▶ [Saved entries]

——————

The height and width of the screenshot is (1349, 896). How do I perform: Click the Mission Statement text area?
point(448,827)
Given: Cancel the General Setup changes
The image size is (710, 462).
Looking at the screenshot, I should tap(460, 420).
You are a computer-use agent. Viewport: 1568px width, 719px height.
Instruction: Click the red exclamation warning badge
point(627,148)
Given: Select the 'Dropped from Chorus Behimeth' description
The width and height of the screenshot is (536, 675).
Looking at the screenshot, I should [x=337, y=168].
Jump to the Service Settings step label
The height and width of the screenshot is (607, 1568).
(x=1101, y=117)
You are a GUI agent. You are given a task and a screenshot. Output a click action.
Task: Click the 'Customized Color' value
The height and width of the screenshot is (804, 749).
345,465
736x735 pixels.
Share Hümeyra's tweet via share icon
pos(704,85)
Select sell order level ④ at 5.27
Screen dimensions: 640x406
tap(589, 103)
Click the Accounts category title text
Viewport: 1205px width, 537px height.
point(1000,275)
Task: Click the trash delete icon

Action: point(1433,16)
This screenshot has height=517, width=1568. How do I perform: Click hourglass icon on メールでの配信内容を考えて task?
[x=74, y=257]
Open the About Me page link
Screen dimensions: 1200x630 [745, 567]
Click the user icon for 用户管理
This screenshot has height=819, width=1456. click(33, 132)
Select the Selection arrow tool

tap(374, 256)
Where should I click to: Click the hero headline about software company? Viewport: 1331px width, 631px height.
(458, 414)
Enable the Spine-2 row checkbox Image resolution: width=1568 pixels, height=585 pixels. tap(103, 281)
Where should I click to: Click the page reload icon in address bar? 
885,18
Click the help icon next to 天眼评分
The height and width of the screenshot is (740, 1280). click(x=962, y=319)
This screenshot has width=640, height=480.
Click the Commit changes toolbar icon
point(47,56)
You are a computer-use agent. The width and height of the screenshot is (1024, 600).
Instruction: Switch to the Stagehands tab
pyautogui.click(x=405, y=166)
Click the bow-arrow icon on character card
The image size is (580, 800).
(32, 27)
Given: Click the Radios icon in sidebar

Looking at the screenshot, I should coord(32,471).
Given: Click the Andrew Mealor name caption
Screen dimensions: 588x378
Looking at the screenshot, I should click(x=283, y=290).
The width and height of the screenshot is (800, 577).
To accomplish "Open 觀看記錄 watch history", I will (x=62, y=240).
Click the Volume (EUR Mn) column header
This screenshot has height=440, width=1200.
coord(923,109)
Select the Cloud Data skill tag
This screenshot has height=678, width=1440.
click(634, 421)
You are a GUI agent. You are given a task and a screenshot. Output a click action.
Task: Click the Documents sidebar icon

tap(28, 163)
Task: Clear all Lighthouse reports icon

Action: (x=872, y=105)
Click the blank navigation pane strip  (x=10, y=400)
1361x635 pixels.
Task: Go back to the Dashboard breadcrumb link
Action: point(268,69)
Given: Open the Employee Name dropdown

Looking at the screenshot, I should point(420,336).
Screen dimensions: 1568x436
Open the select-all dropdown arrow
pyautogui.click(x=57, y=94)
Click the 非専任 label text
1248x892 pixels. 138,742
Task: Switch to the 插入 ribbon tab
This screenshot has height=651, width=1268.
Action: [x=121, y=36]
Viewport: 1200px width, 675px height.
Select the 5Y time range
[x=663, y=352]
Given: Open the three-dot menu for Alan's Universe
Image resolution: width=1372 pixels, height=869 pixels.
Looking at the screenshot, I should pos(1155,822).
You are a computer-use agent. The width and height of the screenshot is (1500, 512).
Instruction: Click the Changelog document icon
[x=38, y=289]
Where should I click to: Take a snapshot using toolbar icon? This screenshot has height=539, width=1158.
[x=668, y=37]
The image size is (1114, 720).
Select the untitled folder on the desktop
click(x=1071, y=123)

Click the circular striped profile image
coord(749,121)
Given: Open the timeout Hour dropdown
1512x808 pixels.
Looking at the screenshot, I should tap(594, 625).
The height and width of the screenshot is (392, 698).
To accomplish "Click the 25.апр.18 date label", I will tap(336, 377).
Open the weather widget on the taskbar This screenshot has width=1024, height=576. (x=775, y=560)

——————

▶ [EXERCISE] Wherever the string "will" appears in the entries above, return the line it appears on.

▶ [YOUR RESPONSE]
To accomplish "Open 觀看記錄 watch history", I will (x=62, y=240).
To accomplish "Click the 25.апр.18 date label", I will tap(336, 377).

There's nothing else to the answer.